The undesirable effect of poor exchange rate policy on economic growth has been firmly established in the literature using various parametric methods of econometric techniques. However, less is known about the prioritization of the exchange rate as a determinant of economic growth using a nonparametric approach. Thus, this study introduced machining learning approach (feature selection, particle swarm optimization—PSO, and genetic algorithm—GA techniques) to evaluate the relative primacy of the exchange rate for sustainable economic growth in Germany, South Africa, and Slovakia using Rodrik model with time series data from 1990 to 2016. The study reveals that GDP per capita is the most crucial variable for economic growth in Germany and South Africa whereas, in Slovakia, the real exchange rate takes precedence over all other determinants of economic growth.
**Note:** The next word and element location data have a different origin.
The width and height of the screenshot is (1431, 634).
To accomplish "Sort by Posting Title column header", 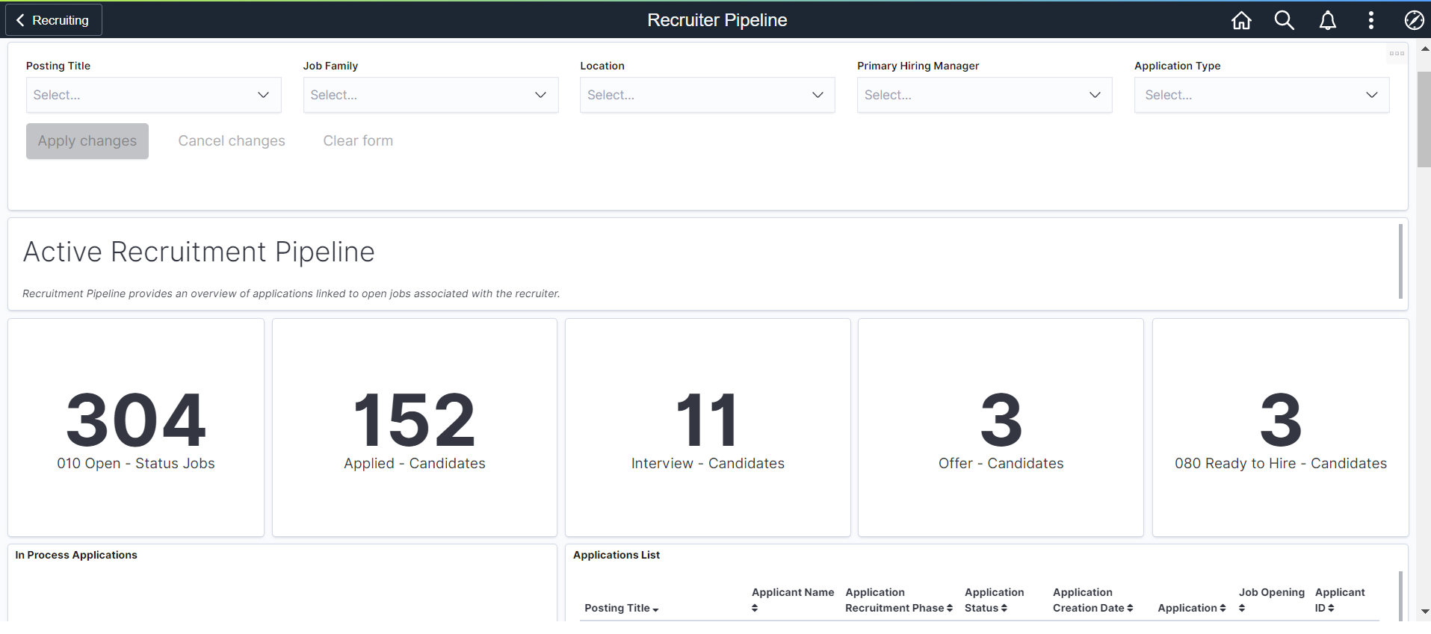I will pos(621,608).
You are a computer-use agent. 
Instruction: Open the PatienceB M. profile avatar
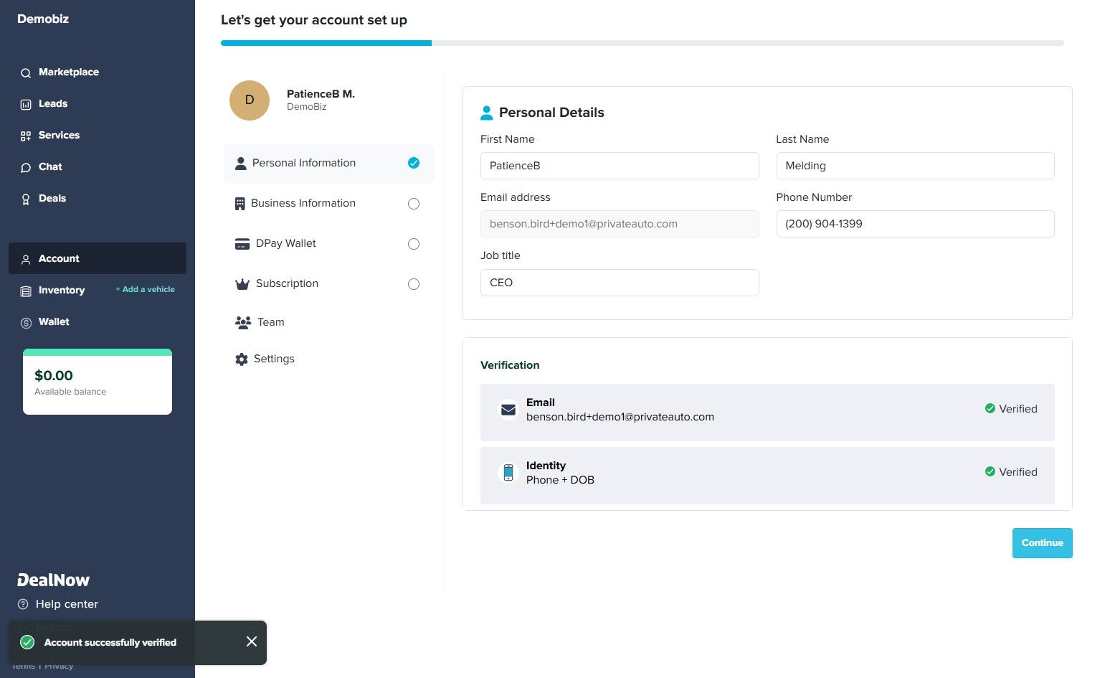coord(249,100)
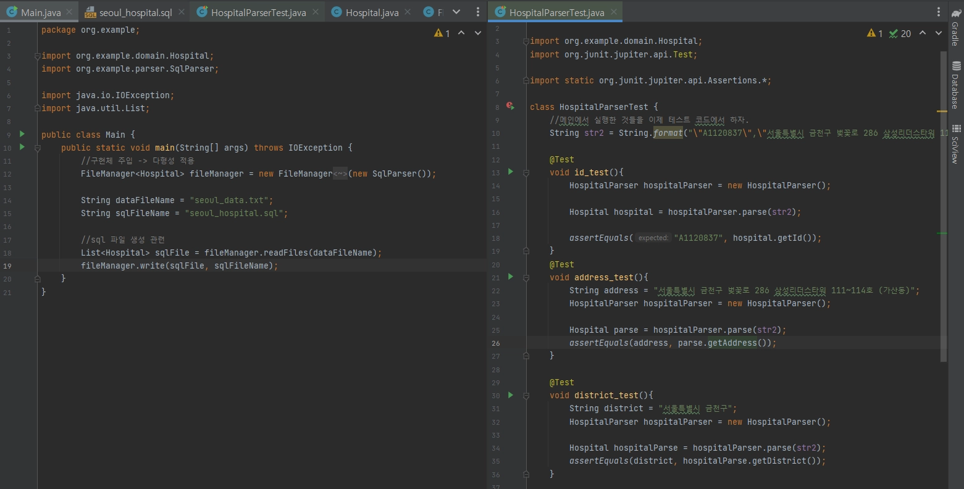Click the right editor vertical scrollbar
Image resolution: width=964 pixels, height=489 pixels.
[943, 204]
That is, exchange rate takes precedence over other factors as a determinant of economic growth in an economy (Slovakia) with the high rate of trade openness while income per capita is the most important determinant of economic growth in economies (Germany and South Africa) with a relatively lower rate of trade openness. This partly supports Rodrik’s conclusion. We, therefore, recommend that highly opened economies should focus on viable exchange rate policies, such as undervaluation of currency to enhance sustained economic growth. On the other hand, relatively less open economies should focus on policies that improve income per capita rather than exchange rate policies.